25 reasons my boyfriend should break up with me.

1. I forgot to use my anti-aging cream twice this week.

2. I invest more time in planning my wedding on Pinterest than I do in my actual relationship.

3. The BJs stopped as soon as I got the “girlfriend” title, officially.

4. I refuse to watch any type of sporting event, but you better believe his DVR is full of Real Housewives marathons.

5. I may or may not fake it so he’ll leave me alone…often.

6. On occasion, I’ll get drunk and call him 31 times in a row.

7. Unless he’s telling me how pretty I am, I can’t care about what he’s saying.

8. I send the police to his house if he ignores my phone calls for longer than an hour.

9. I forgot to ask for “no croutons” on my salad the other day at lunch, and I ate them.

10. I threaten to Facebook message his mom every time he pisses me off.

11. I have an emotional breakdown at least twice a week and make him deal with it.

12. If he gets me a gift I don’t like, I have no problem telling him “this isn’t the one I wanted.”

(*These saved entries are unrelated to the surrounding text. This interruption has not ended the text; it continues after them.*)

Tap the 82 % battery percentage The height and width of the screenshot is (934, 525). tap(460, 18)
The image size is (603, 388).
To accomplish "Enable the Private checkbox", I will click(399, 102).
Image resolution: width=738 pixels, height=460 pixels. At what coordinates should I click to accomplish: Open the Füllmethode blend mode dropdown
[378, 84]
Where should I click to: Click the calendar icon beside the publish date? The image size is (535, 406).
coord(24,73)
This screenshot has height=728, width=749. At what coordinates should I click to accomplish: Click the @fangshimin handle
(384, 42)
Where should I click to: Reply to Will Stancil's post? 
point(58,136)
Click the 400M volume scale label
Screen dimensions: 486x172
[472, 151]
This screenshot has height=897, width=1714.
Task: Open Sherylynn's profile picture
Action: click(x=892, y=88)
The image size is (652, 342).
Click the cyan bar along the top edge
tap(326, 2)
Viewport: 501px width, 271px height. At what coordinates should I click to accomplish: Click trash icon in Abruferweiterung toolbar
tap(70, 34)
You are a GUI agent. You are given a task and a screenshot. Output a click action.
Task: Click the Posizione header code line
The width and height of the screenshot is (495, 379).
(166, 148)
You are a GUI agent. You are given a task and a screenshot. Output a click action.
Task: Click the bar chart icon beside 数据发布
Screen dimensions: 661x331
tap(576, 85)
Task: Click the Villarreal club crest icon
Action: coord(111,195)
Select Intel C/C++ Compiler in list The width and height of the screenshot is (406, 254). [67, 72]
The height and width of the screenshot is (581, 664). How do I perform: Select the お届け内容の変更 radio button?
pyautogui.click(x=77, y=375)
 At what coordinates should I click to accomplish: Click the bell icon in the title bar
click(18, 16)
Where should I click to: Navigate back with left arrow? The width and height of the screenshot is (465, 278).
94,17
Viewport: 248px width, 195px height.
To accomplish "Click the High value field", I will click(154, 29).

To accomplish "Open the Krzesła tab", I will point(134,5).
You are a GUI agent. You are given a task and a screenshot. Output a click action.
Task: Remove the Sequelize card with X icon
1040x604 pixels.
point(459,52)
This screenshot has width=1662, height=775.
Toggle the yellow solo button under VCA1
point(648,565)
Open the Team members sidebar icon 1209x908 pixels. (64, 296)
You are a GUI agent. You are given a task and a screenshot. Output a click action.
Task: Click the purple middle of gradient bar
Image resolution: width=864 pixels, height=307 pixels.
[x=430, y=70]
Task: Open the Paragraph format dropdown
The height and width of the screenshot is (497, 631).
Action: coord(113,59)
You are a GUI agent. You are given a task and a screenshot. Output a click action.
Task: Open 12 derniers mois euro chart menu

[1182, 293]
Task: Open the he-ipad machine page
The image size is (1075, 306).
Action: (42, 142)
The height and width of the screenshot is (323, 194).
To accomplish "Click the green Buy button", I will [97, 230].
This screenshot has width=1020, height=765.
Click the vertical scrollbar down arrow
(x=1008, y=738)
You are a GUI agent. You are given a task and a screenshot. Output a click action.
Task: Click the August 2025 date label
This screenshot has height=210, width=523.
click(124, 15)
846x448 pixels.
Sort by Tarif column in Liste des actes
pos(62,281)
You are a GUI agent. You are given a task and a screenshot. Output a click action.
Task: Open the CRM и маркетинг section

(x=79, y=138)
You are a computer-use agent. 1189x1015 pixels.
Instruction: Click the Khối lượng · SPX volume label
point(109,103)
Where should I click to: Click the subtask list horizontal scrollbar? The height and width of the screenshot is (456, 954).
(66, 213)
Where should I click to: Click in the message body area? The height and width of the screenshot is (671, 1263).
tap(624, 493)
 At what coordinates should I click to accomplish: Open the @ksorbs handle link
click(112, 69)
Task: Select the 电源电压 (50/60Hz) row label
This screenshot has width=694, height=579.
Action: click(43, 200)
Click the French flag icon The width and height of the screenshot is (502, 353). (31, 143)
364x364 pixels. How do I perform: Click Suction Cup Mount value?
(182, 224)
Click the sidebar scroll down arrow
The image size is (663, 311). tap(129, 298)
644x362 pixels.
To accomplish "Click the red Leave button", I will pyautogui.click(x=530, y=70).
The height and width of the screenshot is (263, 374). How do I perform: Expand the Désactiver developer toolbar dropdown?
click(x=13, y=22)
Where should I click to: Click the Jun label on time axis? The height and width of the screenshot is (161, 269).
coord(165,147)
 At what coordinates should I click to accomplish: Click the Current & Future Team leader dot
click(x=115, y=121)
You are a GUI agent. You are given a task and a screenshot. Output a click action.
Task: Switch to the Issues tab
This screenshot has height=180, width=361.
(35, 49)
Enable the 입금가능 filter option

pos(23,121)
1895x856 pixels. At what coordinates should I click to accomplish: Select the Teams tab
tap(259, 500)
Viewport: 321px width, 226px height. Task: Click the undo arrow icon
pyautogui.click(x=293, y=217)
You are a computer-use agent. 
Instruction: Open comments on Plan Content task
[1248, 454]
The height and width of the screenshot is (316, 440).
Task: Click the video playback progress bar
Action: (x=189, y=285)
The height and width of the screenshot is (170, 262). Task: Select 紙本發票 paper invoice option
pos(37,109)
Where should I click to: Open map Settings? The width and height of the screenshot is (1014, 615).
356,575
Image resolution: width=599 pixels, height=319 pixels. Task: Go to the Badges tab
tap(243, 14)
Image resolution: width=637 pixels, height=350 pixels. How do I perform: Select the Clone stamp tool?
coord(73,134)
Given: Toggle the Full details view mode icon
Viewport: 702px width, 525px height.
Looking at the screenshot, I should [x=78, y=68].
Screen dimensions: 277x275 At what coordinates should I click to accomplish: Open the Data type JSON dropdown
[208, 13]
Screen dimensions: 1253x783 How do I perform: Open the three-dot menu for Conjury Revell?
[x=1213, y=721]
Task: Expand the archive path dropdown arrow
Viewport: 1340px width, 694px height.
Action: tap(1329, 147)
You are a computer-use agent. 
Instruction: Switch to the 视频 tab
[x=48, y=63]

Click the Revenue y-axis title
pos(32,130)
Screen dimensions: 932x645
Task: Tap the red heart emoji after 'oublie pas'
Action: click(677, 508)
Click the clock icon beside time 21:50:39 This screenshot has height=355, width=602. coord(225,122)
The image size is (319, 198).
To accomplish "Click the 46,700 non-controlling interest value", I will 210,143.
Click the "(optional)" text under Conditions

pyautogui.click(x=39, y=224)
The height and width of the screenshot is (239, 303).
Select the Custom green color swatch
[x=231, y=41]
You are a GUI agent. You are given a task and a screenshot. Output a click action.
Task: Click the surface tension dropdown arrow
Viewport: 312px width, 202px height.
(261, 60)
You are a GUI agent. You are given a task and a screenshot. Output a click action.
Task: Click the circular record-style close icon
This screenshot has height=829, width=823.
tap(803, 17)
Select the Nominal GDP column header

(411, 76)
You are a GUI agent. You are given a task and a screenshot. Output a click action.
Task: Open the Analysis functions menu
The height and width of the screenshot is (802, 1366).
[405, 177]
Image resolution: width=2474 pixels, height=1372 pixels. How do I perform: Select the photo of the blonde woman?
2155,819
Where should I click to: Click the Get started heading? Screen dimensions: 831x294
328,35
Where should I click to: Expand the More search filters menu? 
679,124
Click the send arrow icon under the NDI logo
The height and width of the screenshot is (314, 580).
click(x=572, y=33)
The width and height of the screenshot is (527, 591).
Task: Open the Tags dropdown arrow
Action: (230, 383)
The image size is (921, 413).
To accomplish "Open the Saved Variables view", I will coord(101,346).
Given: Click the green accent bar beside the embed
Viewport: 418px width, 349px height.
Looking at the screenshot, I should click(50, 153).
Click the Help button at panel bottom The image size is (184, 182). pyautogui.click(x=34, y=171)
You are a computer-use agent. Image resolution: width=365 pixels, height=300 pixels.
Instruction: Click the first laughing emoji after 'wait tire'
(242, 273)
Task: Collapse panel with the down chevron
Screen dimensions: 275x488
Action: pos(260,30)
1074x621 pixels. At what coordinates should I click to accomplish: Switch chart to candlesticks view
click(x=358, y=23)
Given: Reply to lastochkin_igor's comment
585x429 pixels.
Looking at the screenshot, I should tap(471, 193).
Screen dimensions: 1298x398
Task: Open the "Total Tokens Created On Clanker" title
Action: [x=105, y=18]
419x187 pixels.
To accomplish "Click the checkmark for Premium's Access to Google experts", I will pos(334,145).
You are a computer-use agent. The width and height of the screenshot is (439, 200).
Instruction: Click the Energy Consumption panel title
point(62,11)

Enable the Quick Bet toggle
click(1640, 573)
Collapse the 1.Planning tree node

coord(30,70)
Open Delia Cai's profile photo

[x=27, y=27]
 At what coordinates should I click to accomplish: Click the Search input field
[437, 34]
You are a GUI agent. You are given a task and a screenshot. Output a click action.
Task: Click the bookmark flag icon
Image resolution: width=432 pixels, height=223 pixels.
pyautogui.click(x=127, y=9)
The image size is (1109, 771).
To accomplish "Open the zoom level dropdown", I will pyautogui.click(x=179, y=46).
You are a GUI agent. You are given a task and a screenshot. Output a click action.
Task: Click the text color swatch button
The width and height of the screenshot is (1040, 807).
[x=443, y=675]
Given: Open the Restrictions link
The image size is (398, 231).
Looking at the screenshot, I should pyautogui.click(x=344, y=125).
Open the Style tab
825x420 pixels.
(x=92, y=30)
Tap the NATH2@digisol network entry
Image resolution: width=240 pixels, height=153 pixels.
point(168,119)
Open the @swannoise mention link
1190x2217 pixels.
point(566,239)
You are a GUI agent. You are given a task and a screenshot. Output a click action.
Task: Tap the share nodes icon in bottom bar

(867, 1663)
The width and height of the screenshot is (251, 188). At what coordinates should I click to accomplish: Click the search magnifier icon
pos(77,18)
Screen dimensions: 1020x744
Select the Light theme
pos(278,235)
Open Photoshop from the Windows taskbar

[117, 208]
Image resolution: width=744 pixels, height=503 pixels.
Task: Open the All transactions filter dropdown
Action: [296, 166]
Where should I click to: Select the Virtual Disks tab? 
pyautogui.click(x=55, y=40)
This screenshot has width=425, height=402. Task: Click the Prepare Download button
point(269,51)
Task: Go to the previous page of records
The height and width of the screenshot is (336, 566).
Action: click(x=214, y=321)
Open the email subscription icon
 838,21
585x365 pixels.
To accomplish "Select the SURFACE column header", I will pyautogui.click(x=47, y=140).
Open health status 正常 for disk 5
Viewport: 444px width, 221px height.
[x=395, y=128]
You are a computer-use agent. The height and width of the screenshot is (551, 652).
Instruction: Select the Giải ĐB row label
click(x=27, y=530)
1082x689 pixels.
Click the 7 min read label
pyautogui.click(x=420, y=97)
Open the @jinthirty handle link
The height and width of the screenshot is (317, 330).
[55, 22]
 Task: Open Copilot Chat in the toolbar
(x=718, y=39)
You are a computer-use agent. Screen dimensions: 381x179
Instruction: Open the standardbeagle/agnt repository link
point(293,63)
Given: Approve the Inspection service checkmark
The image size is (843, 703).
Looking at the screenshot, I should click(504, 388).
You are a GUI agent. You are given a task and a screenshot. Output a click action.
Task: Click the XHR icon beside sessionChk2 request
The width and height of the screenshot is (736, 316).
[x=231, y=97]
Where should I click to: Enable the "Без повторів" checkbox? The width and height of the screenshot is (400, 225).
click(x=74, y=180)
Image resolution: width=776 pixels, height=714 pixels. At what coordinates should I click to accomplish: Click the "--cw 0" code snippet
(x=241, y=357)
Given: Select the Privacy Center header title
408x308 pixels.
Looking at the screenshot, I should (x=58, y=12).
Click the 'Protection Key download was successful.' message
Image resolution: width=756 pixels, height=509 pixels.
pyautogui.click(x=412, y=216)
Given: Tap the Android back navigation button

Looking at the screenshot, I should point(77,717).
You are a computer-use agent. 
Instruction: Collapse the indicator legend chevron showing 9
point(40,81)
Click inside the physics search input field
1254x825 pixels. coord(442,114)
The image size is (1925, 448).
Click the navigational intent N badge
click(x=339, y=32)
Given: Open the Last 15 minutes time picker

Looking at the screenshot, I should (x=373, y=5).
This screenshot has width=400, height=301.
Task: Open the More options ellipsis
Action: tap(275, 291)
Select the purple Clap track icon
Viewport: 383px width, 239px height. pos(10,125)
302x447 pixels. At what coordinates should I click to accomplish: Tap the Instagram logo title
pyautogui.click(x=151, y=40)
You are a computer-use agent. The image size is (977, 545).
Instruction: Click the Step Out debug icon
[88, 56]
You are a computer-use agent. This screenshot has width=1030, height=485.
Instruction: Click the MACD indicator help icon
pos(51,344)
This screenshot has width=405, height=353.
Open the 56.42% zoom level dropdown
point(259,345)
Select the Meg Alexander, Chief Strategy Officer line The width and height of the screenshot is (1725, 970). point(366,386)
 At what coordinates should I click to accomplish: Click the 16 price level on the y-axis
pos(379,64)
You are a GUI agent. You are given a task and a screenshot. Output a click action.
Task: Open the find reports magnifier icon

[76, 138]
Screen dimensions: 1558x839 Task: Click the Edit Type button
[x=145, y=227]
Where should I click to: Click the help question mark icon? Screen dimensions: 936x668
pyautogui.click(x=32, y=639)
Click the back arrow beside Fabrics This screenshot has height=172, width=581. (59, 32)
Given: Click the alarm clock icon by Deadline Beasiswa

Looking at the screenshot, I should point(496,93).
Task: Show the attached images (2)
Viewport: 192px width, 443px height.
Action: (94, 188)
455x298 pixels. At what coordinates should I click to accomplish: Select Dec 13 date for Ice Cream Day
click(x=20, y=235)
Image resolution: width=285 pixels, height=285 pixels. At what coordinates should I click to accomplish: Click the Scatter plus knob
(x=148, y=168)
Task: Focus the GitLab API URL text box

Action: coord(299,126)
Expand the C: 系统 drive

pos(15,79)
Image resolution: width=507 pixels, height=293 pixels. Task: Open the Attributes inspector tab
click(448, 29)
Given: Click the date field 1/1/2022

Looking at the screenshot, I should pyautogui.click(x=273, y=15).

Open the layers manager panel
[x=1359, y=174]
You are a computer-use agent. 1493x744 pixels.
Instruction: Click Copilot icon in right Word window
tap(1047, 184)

13. I’ve said, “is it in yet?” Out loud. It was.

14. I ask if I look skinny, then get mad when he says “yes,” because he’s only saying it because I made him.

15. I campaigned to make it “Facebook official” only to deny his request and remain “in an open relationship” with my best friend. Joke’s on him, he’s still “in a relationship.”

16. I’m the exact opposite of a cheap date.

17. Since dating me, he’s had to completely eradicate the word “no” from his vocabulary.

18. I made him turn off the big game so I could watch a Lifetime movie.

19. I created a dream board full of pictures of Jodi Arias, “as a warning.”

20. I’ve stolen every fraternity shirt he owns without asking, and refuse to give them back. What’s mine is mine and what’s his is ours.

21. I complain if I have to do anything involving his friends or family, but he has no choice when I need him to attend a gathering with me.

22. I “accidentally” send him pictures of engagement rings on the reg.

23. Once we’d been dating for two weeks, I told him I wanted to marry him and have his babies.

24. I throw a massive bitch fit if there’s the slightest chance I won’t get my way.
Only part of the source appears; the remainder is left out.